La Maison Gardet installée sur la Montagne de Reims à Chigny les Roses vient d’être sélectionnée pour rejoindre la prestigieuse cave de l’Élysée. Un joli coup de projecteur pour cette entreprise familiale aussi discrète que rigoureuse dans l’élaboration de ses vins.

On affuble parfois le champagne du surnom de “vin des rois”, titre qu’il dispute avec le Tokaï, tandis que les grandes maisons ne manquent jamais de courtiser la Reine d’Angleterre pour obtenir le Royal Warrant. Le champagne Gardet a choisi pour sa part le camp de la démocratie, peut-être parce qu’il est né en 1895, sous la IIIème République, à la différence de ses aînés qui ont connu au berceau les perruques poudrées et les jabots en dentelles. En Angleterre, la maison est ainsi fournisseur officielle de la Chambre des communes. Pendant deux ans, sous le mandat de Bertrand Delanoë, les vins de Gardet ont alimenté les réceptions de la mairie de Paris. Enfin, consécration suprême, depuis quelques jours, la petite perle de Chigny les Roses a réussi un nouveau tour de force en intégrant la cave du Palais de l’Élysée.

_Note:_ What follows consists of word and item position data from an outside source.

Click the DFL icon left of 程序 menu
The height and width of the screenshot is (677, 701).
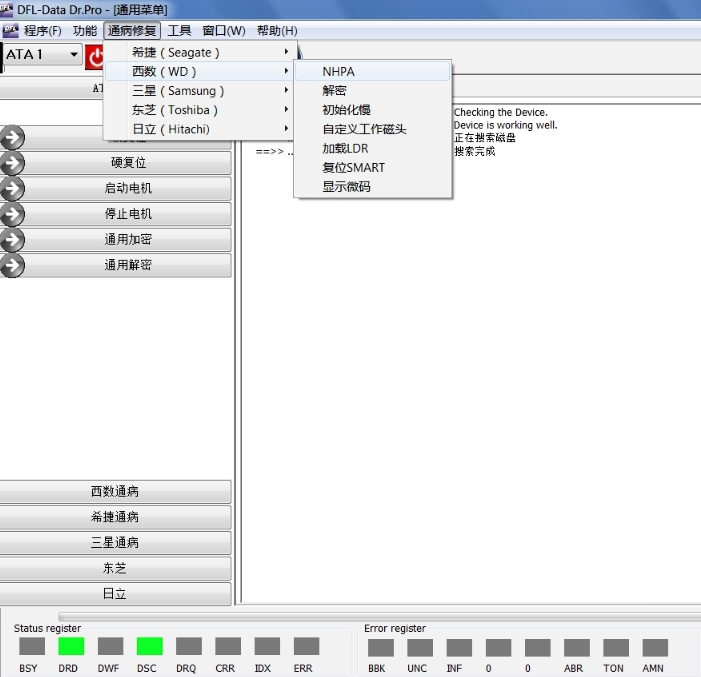tap(10, 31)
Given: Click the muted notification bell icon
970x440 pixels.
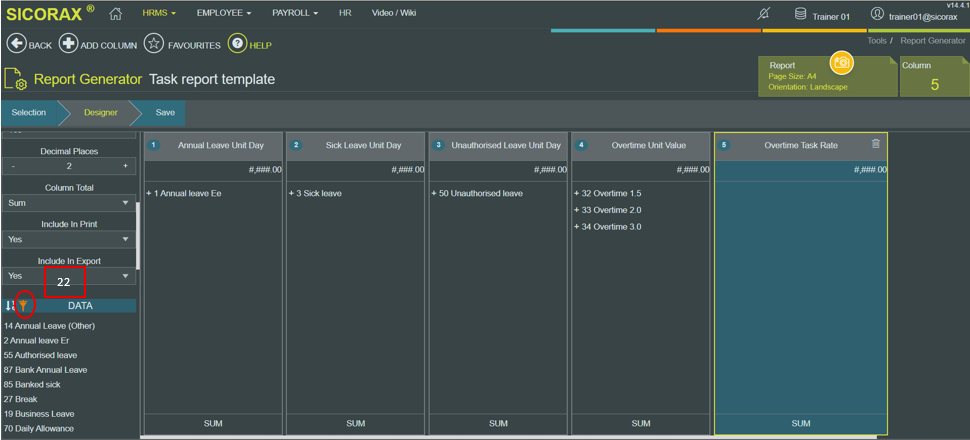Looking at the screenshot, I should point(764,14).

On sait l’importance de la gastronomie dans la réussite des opérations diplomatiques et chacun se souvient du bon mot de Talleyrand, alors qu’il participait aux accords de Vienne : “Sire, j’ai plus besoin de cuisiniers que de diplomates”. Bien entendu, la qualité des vins accompagnant ces repas constitue alors un élément fondamental.

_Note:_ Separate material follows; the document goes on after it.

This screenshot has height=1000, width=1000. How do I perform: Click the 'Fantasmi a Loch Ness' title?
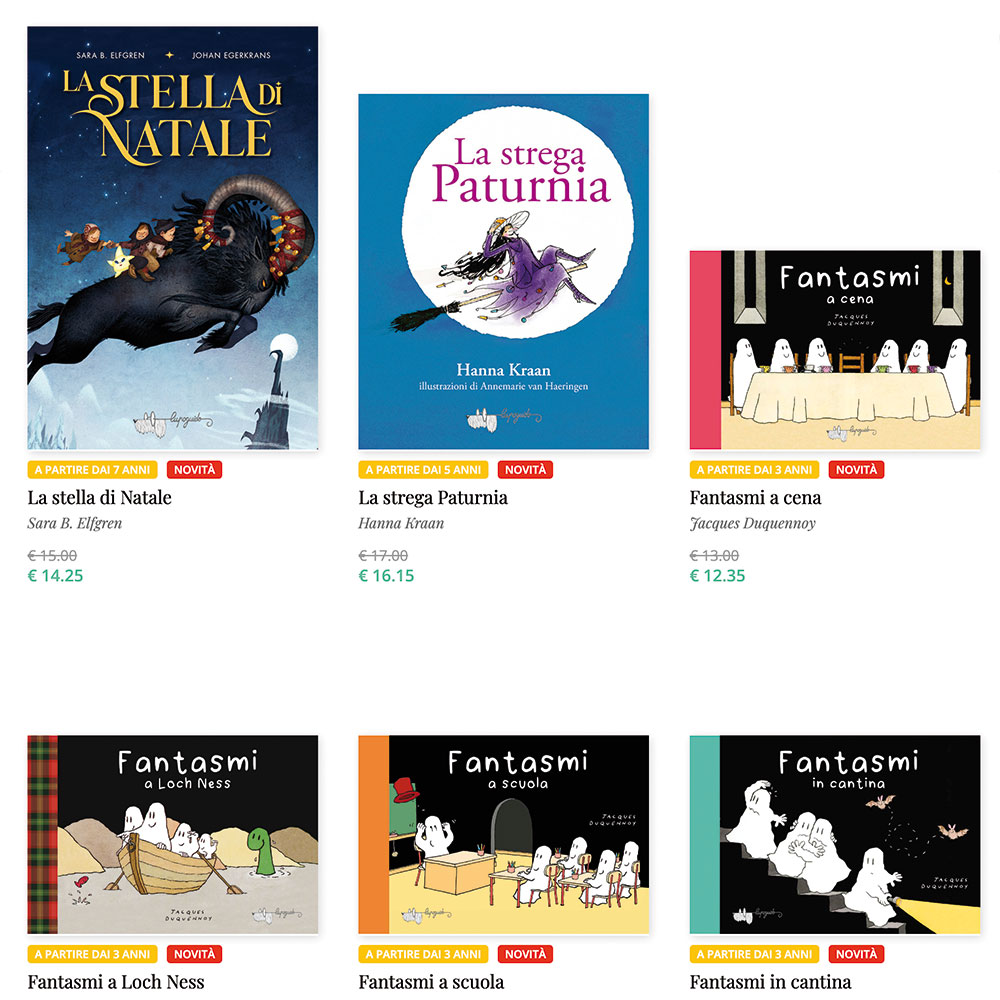[116, 982]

Pendant longtemps, l’essentiel des bouteilles de la cave de l’Élysée créée en 1947 par Vincent Auriol était constitué de vins de Bordeaux et de Bourgogne même si chaque chef d’État a eu ses vins favoris. De Gaulle, qui avait sa résidence à Colombey les deux Églises en Champagne, avait un faible pour la Maison Drappier. François Mitterrand, en dépit de la loi Evin votée sous sa présidence, aimait le Saint-Estèphe et le Sancerre. Jacques Chirac préférait la bière mais on doit à son épouse la remise en ordre de la cave. Sarkozy ne buvait que de l’eau et Hollande, en homme de consensus, n’affichait pas de préférence.

Avec le recrutement de la sommelière Virginie Routis en 2007, la composition de la cave a beaucoup évolué. L’une de ses premières missions a été en effet de veiller à une plus juste représentation de la diversité des terroirs français. Sa fonction n’est pas de tout repos. Avec un budget annuel d’achat dont on sait qu’il a pu atteindre 250.000 euros, il faut pouvoir assurer jusqu’à 300 couverts par jour. Il est donc impératif pour chaque référence de disposer d’un volume conséquent, d’où la vente aux enchères organisée sous François Hollande. En cédant quelques belles bouteilles, désormais en quantités insuffisantes pour être utilisées, il s’agissait de permettre avec le produit de la vente de renouveler la cave.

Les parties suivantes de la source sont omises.